Pencapaian luar biasa ini diumumkan oleh Hijazi dalam Web Summit Qatar, menyusul perhatian publik yang masif setelah perubahan kepemilikan TikTok di Amerika Serikat pada Januari lalu. Awalnya diluncurkan sekitar enam bulan yang lalu, UpScrolled hanya memiliki sekitar 150.000 pengguna hingga awal Januari. Namun, dalam beberapa hari terakhir, angka tersebut melesat drastis, melewati satu juta dan kini mencapai dua setengah juta pengguna global.
UpScrolled menggabungkan fitur mirip Instagram dan X (sebelumnya Twitter), mengklaim sebagai platform yang inklusif untuk semua suara. Perusahaan ini menjamin tidak akan melakukan shadowban atau sensor terhadap pengguna, serta memungkinkan berbagai jenis konten di dalamnya.
Dalam pidatonya, Hijazi dengan tegas mengkritik perusahaan teknologi besar yang ia anggap melakukan praktik tidak etis, seperti menjual data pengguna demi keuntungan dan mengabaikan kesehatan mental penggunanya. Ia juga menuduh platform media sosial raksasa menekan konten pro-Palestina dan melakukan sensor selektif.
Meskipun UpScrolled menghadapi keluhan dari pengguna terkait banyaknya konten pornografi dan ketelanjangan, Hijazi menyatakan bahwa platform ini tidak akan menggunakan algoritma amplifikasi untuk mempromosikan atau menekan konten tertentu. Namun, mereka akan memberlakukan pedoman komunitas untuk mematuhi undang-undang regional dan sedang membentuk tim ahli serta mempertimbangkan masukan pengguna untuk menyempurnakan pedoman tersebut.
Popularitas UpScrolled melonjak drastis saat pengguna TikTok mulai mencari alternatif baru. Eksodus pengguna dari TikTok ini terjadi setelah platform tersebut beralih ke struktur kepemilikan baru di Amerika Serikat, di mana konsorsium investor termasuk Silver Lake dan Oracle mengambil alih saham mayoritas, sementara ByteDance, perusahaan induk asal Tiongkok, mempertahankan 20 persen saham.
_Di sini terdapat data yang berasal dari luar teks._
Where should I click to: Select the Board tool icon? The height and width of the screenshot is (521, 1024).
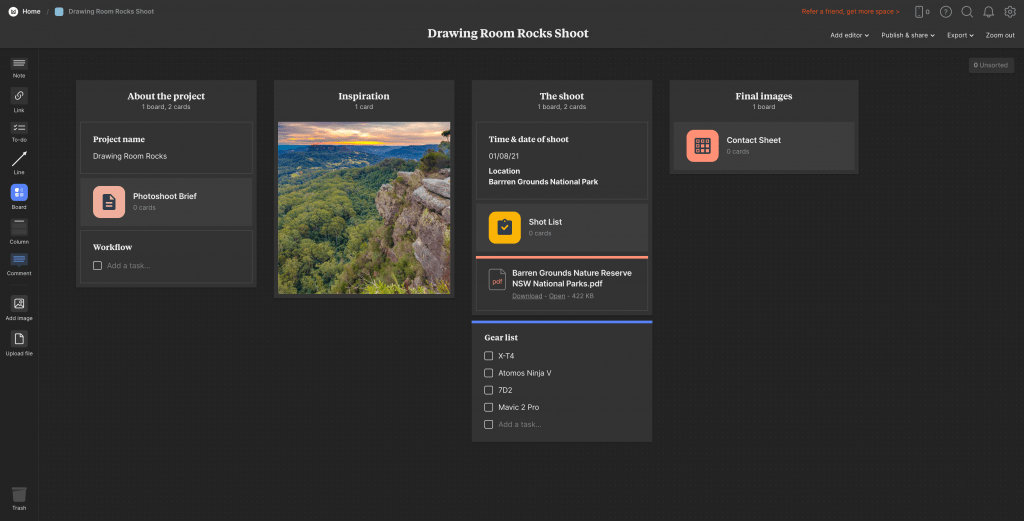point(19,194)
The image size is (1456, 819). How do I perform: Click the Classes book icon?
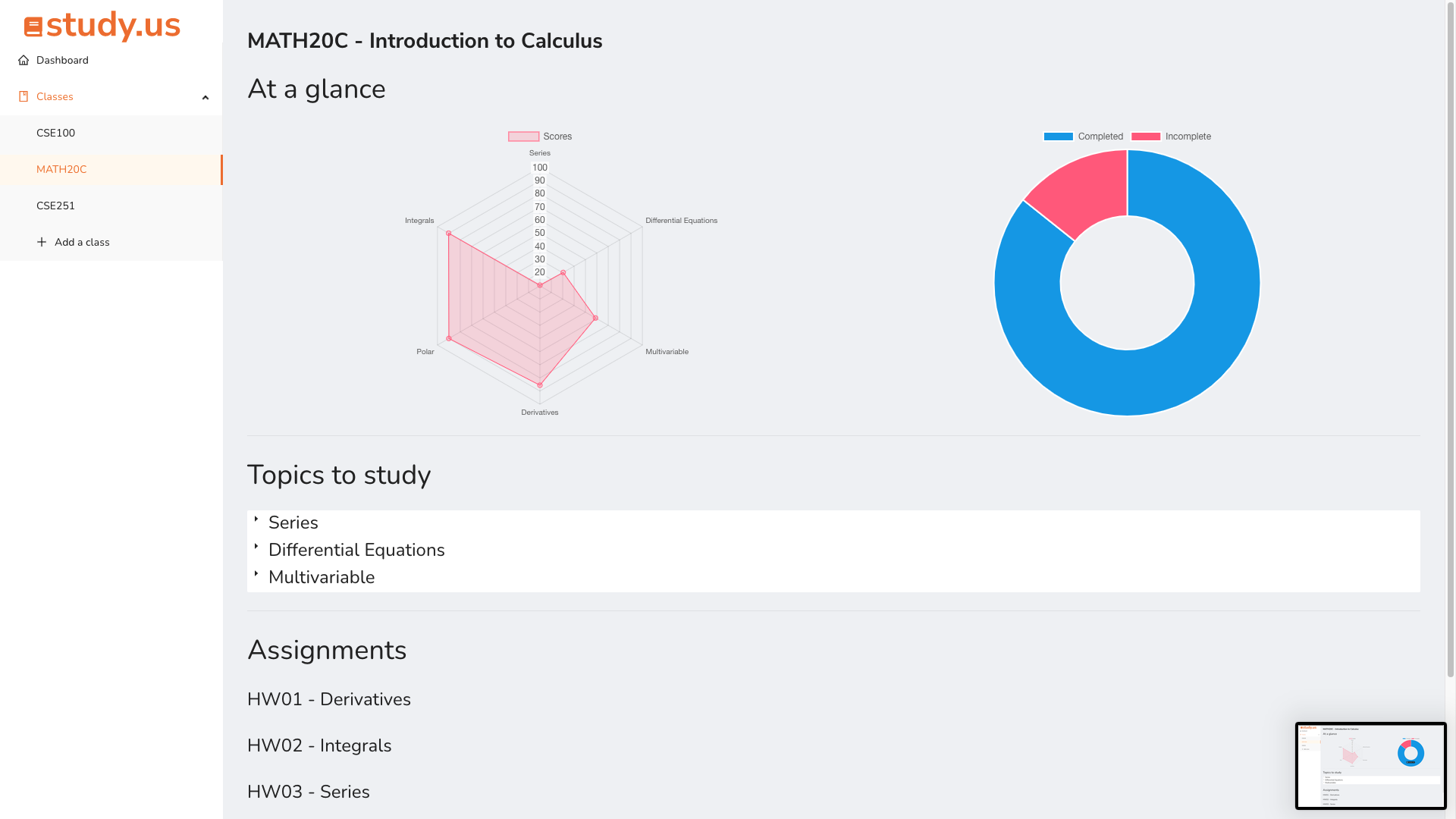[24, 97]
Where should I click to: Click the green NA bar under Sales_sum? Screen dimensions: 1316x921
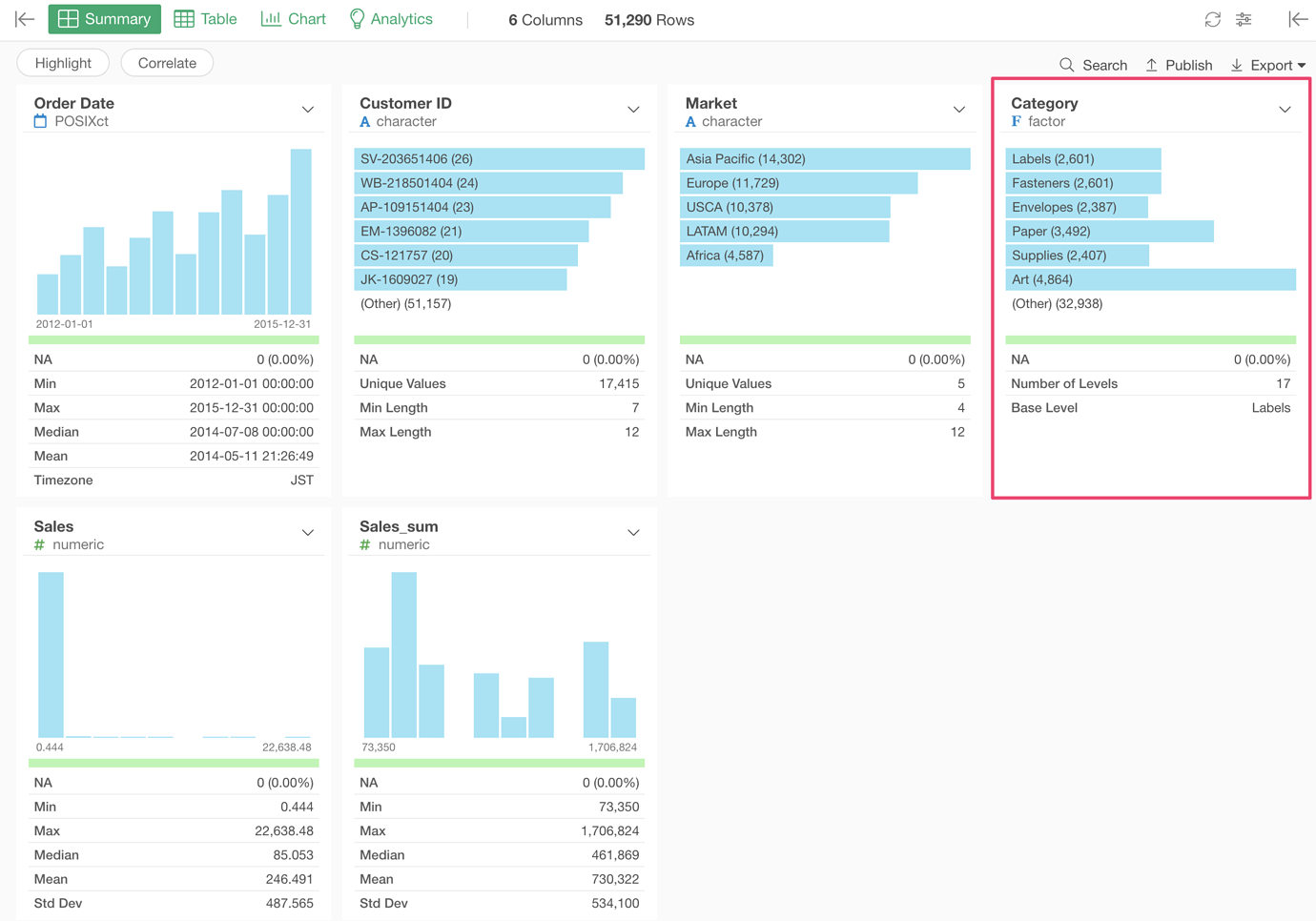(499, 763)
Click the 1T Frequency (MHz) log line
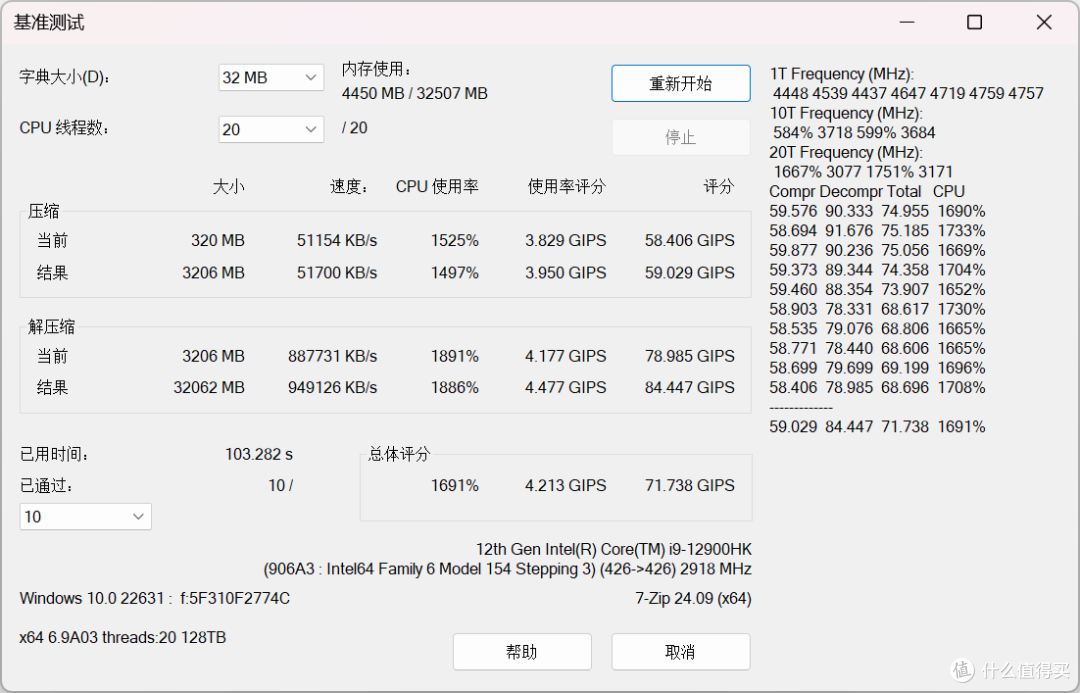1080x693 pixels. [841, 74]
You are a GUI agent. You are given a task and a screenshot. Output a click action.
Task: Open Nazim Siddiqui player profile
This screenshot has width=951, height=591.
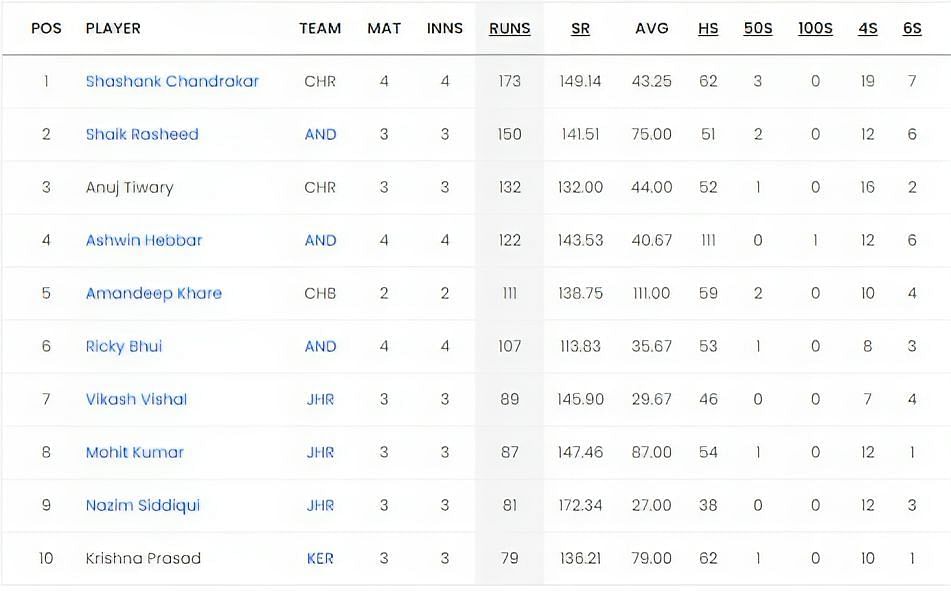(x=143, y=505)
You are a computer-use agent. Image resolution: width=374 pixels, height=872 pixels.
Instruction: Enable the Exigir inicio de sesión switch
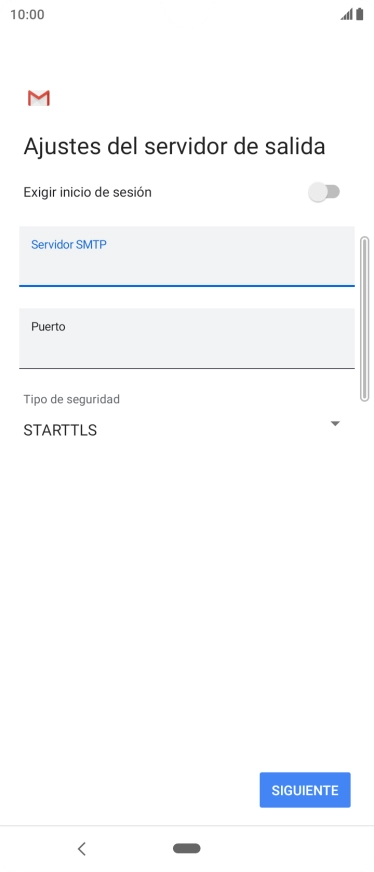(324, 192)
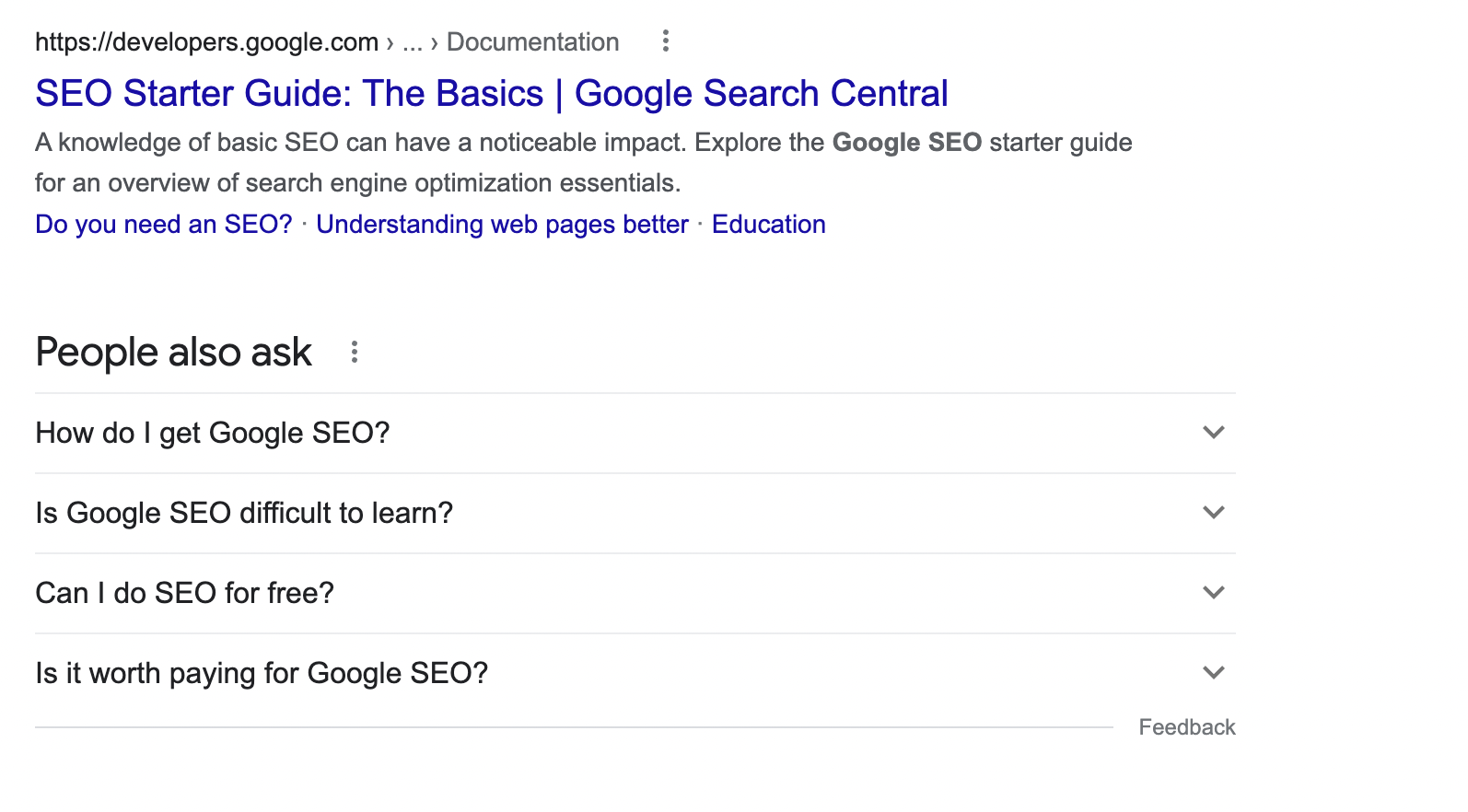This screenshot has height=812, width=1468.
Task: Click the People also ask heading
Action: click(173, 353)
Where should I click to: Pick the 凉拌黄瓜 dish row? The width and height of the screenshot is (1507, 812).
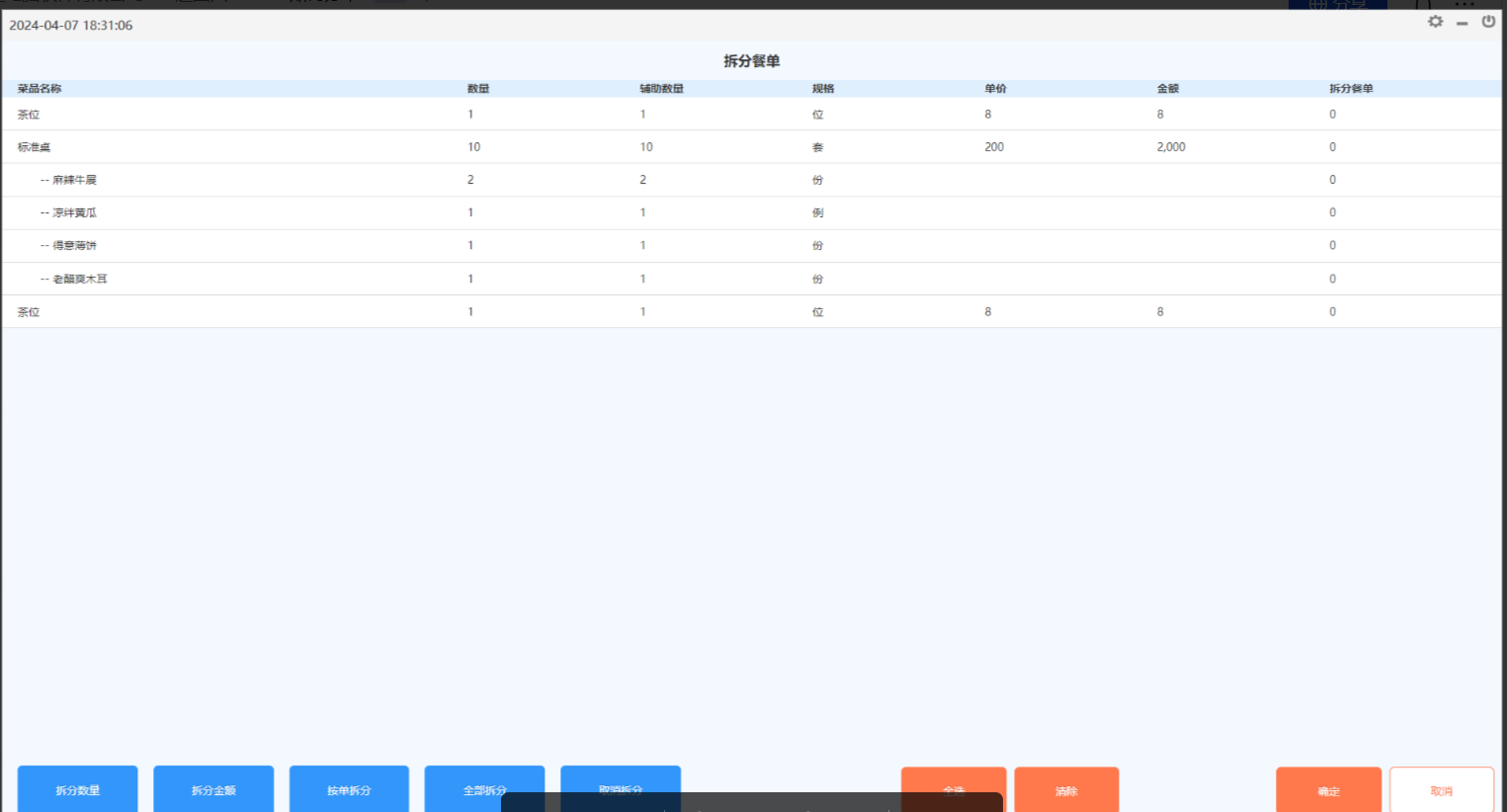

Selain UpScrolled, platform lain seperti Skylight yang berbasis pada AT Protocol juga menarik perhatian, dengan lebih dari 380.000 pengguna dalam beberapa hari setelah kesepakatan TikTok rampung. Meskipun demikian, untuk mempertahankan pengguna jangka panjang, platform baru ini perlu terus mengembangkan fitur, membangun komunitas yang kuat, dan menetapkan kebijakan moderasi yang bijaksana, bahkan jika keputusan tersebut tidak populer di kalangan pengguna, sebagaimana yang dialami oleh Bluesky.